O discurso acontece num momento em que a ex-senadora Marina Silva se alia ao presidenciável Eduardo Campos para a sucessão de 2014 e a oposição se prepara para atacar a política para o meio ambiente do atual governo, com a bandeira da sustentabilidade.
No discurso, Dilma disse que o país tem dado passos significativos na construção de um padrão de desenvolvimento sustentável. Segundo ela, cresce a importância e consciência sobre agroecologia e a agricultura orgânica. "É crescente no planeta", afirmou.
O Brasil Agronegócio visa ampliar a produção e o consumo de alimentos orgânicos e agroecológicos. No início do evento, o ministro da Agricultura, Antonio Andrade, foi vaiado pela plateia. O plano tem por objetivo articular políticas e ações de incentivo ao cultivo de alimentos orgânicos e com base agroecológica.
O investimento inicial será R$ 8,8 bilhões, divididos em três anos.
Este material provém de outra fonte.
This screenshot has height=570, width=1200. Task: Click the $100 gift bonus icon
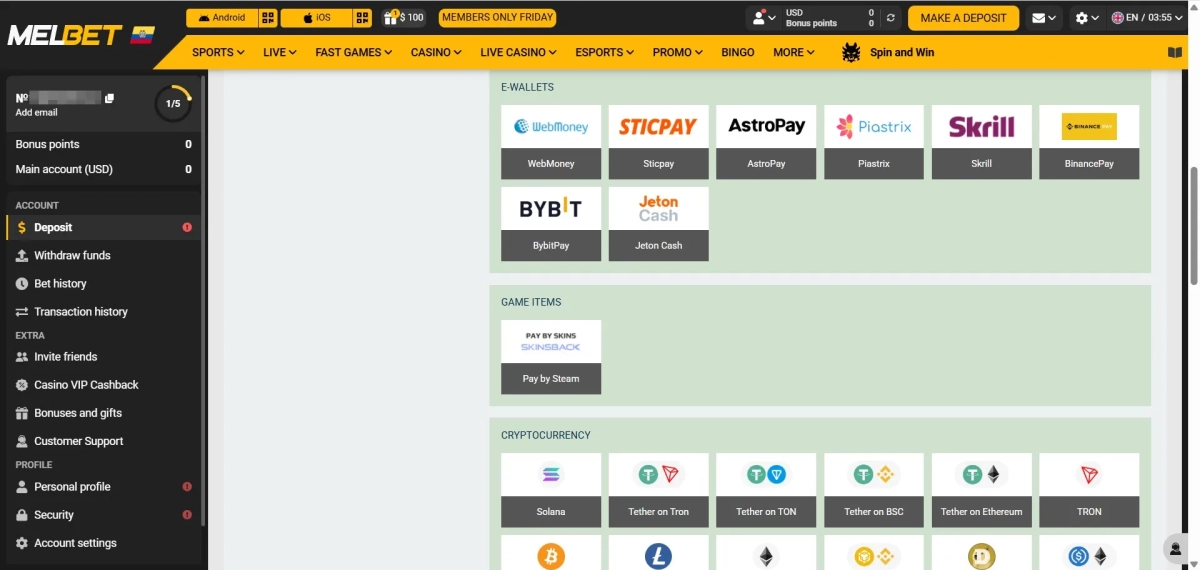click(404, 18)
Desse total, R$ 7 bilhões serão disponibilizados via crédito agrícola por meio do Programa Nacional de Fortalecimento da Agricultura Familiar (Pronaf) e do Plano Agrícola e Pecuário e R$ 1,8 bilhão será destinado para ações específicas, como qualificação e promoção de assistência técnica e extensão rural, desenvolvimento e disponibilização de inovações tecnológicas e ampliação do acesso a mercados institucionais, como o Programa de Aquisição de Alimentos (PAA) e o Programa Nacional de Alimentação Escolar (PNAE).
Ao lado da ministra do Meio Ambiente, Izabella Teixeira, Dilma disse hoje que a execução do plano de agroecologia é compromisso do seu governo.
"É possível uma produção rural compatível com o meio ambiente", afirmou a presidente. Segundo Dilma, o governo também pretende ampliar o PAA, alvo de suspeitas de irregularidades apuradas pela Polícia Federal, e incentivar a produção agrícola de baixo carbono.
"Nós queremos também uma produção agroecológica", disse. Ao falar sobre os investimentos no setor, a presidente informou que foram direcionados mais de R$ 4,5 bilhões em agricultura de baixo carbono na safra de 2013-2014.
Dilma anunciou também que o governo prepara um decreto com 100 desapropriações para a reforma agrária até o final do ano. "Vamos seguir trabalhando juntos, cada um com sua visão, por uma agricultura sustentável", defendeu. Ao final do discurso, Dilma prometeu levar creches e profissionais do Programa Mais Médicos para o meio rural.